— BEGIN —

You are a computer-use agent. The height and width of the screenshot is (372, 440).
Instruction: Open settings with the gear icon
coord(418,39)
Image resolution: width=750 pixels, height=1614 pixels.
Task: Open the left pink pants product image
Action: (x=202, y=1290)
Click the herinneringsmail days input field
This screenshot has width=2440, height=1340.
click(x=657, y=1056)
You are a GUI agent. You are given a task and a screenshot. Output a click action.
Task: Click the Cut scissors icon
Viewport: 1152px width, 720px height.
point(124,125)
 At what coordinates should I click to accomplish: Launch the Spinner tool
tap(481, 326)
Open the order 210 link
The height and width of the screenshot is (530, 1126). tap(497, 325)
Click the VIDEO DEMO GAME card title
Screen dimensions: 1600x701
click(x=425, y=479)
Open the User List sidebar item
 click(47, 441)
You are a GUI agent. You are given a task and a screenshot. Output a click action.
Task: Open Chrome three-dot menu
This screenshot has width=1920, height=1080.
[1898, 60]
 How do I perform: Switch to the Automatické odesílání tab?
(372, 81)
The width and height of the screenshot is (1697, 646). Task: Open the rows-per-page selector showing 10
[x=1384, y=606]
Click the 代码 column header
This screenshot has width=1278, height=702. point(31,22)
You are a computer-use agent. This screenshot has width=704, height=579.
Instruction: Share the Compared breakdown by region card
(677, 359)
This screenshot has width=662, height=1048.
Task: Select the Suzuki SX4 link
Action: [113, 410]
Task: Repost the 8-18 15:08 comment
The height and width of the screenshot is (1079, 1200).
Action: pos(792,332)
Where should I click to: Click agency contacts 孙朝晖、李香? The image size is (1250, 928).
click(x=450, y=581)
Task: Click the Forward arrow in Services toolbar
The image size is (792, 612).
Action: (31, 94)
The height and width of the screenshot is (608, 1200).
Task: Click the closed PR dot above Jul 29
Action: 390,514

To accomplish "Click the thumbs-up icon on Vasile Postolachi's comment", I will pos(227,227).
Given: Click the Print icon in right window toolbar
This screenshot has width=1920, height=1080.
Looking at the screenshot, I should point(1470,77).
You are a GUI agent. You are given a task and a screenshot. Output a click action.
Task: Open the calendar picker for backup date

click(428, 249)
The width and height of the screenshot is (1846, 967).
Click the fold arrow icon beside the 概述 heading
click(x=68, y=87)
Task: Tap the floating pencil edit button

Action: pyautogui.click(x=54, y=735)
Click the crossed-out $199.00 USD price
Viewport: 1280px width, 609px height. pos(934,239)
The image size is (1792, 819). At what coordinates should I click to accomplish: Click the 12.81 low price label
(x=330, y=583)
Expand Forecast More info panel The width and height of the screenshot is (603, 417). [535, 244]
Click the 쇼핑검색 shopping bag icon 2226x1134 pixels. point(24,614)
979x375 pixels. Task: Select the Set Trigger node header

— END —

*EXERCISE DETAILS*. Copy out all of the items above line for line, keeping every character the same.

*EXERCISE RESULT*.
You are a computer-use agent. The height and width of the screenshot is (372, 440).
Instruction: Open settings with the gear icon
coord(418,39)
Image resolution: width=750 pixels, height=1614 pixels.
Task: Open the left pink pants product image
Action: (x=202, y=1290)
Click the herinneringsmail days input field
This screenshot has width=2440, height=1340.
click(x=657, y=1056)
You are a GUI agent. You are given a task and a screenshot. Output a click action.
Task: Click the Cut scissors icon
Viewport: 1152px width, 720px height.
point(124,125)
 At what coordinates should I click to accomplish: Launch the Spinner tool
tap(481, 326)
Open the order 210 link
The height and width of the screenshot is (530, 1126). tap(497, 325)
Click the VIDEO DEMO GAME card title
Screen dimensions: 1600x701
click(x=425, y=479)
Open the User List sidebar item
 click(47, 441)
You are a GUI agent. You are given a task and a screenshot. Output a click action.
Task: Open Chrome three-dot menu
This screenshot has width=1920, height=1080.
[1898, 60]
 How do I perform: Switch to the Automatické odesílání tab?
(372, 81)
The width and height of the screenshot is (1697, 646). Task: Open the rows-per-page selector showing 10
[x=1384, y=606]
Click the 代码 column header
This screenshot has width=1278, height=702. point(31,22)
You are a computer-use agent. This screenshot has width=704, height=579.
Instruction: Share the Compared breakdown by region card
(677, 359)
This screenshot has width=662, height=1048.
Task: Select the Suzuki SX4 link
Action: [113, 410]
Task: Repost the 8-18 15:08 comment
The height and width of the screenshot is (1079, 1200).
Action: pos(792,332)
Where should I click to: Click agency contacts 孙朝晖、李香? The image size is (1250, 928).
click(x=450, y=581)
Task: Click the Forward arrow in Services toolbar
The image size is (792, 612).
Action: (31, 94)
The height and width of the screenshot is (608, 1200).
Task: Click the closed PR dot above Jul 29
Action: 390,514

To accomplish "Click the thumbs-up icon on Vasile Postolachi's comment", I will pos(227,227).
Given: Click the Print icon in right window toolbar
This screenshot has width=1920, height=1080.
Looking at the screenshot, I should point(1470,77).
You are a GUI agent. You are given a task and a screenshot. Output a click action.
Task: Open the calendar picker for backup date

click(428, 249)
The width and height of the screenshot is (1846, 967).
Click the fold arrow icon beside the 概述 heading
click(x=68, y=87)
Task: Tap the floating pencil edit button

Action: pyautogui.click(x=54, y=735)
Click the crossed-out $199.00 USD price
Viewport: 1280px width, 609px height. pos(934,239)
The image size is (1792, 819). At what coordinates should I click to accomplish: Click the 12.81 low price label
(x=330, y=583)
Expand Forecast More info panel The width and height of the screenshot is (603, 417). [535, 244]
Click the 쇼핑검색 shopping bag icon 2226x1134 pixels. point(24,614)
979x375 pixels. Task: Select the Set Trigger node header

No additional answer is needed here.